Sri Lanka has also attained greater macro stabilty compared to my visit a year ago as it has strengthened its foreign reserves positon after the IMF agreement, while it has also brought about further reforms by introducing a new tax bill and recently introduced a new fuel pricing formula. However, GDP growth last year was well below its potental due to one off weather related issues which impacted agricultural output and rural consumer incomes. With agricultural output expected to improve this year, economic growth rates should stabilise in 2018.

The recent local elections which were held in February 2018 saw the party of the former president, Mahinda Rajapaksa, win the most number of votes and seats in a setback to the currrent ruling coaliton partners. With presidential elections expected to take place at the end of 2019, the contest, it seems, could be hard fought and close given the inroads the former president’s party has made in the local elections.

Economics and politics aside, the conference gave me a chance to meet with a range of companies as well as meet with some companies outside of the conference. One of the interesting companies that I met with and which is now the largest Sri Lankan holding of the AFC Asia Frontier Fund is a telecom company with the largest market share in the mobile telecom segment, Dialog Axiata., The company is seeing high growth in its data and broadband business due to increasing smart phone penetration and greater network coverage. It trades at a steep discount to regional peers and is significantly more efficient than its closest competitor, Sri Lanka Telecom. The company is expected to benefit from ongoing consoldation in the Sri Lankan telecom industry and its data and broadband revenues increased by 34% and 39% YoY in the most recent quarter.

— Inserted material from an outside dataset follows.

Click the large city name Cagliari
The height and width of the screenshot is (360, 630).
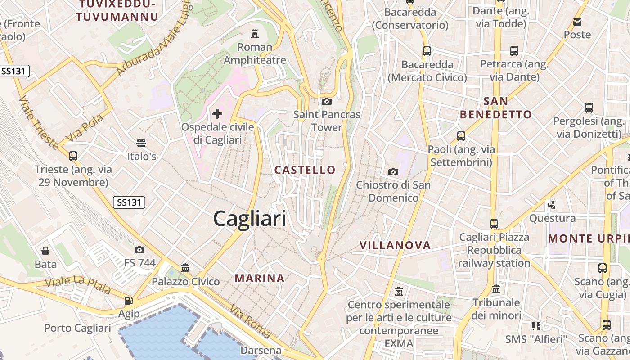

Recently, however, there have been some regulatory changes which have impacted sentiment with respect to its stock price. In last year’s budget, the government proposed a telecom tower tax on tower operators and this tax is expected to be implemented, but in a more toned-downed fashion which will impact the company’s net profits by about 3%, which is not severe. The telecom regulator also plans to do away with price floors for mobile voice calls which has led to a fear that there could be much higher price competition amongst telecom operators in the voice business. However, only two players, Dialog Axiata and Mobitel (part of the state owned Sri Lanka Telecom) are profitable and each holds the first and second position in terms of subscriber market share, so any sustained price war in voice services is debatable while growth is being driven by data and fixed broadband which are Dialog Axiata’s strong points given its network coverage.

Sri Lanka has the location and the assets to take its economy forward and with ongoing developments, both in the tourism sector as well as to promote further trade and investment, the country appears to be moving in the right direction despite the political noise. Colombo most likely will look like a different place five to ten years from now. The current uncertainty across frontier and emerging markets has also made valuations more attractive with the Colombo Stock Exchange All Share Index trading at a trailing twelve-month P/E of 10x which provides bottom up opportunities to find value in sectors like banks, telecom, and diversified conglomerates where the leaders in these sectors have displayed consistent earnings growth over the long run along with stable management teams.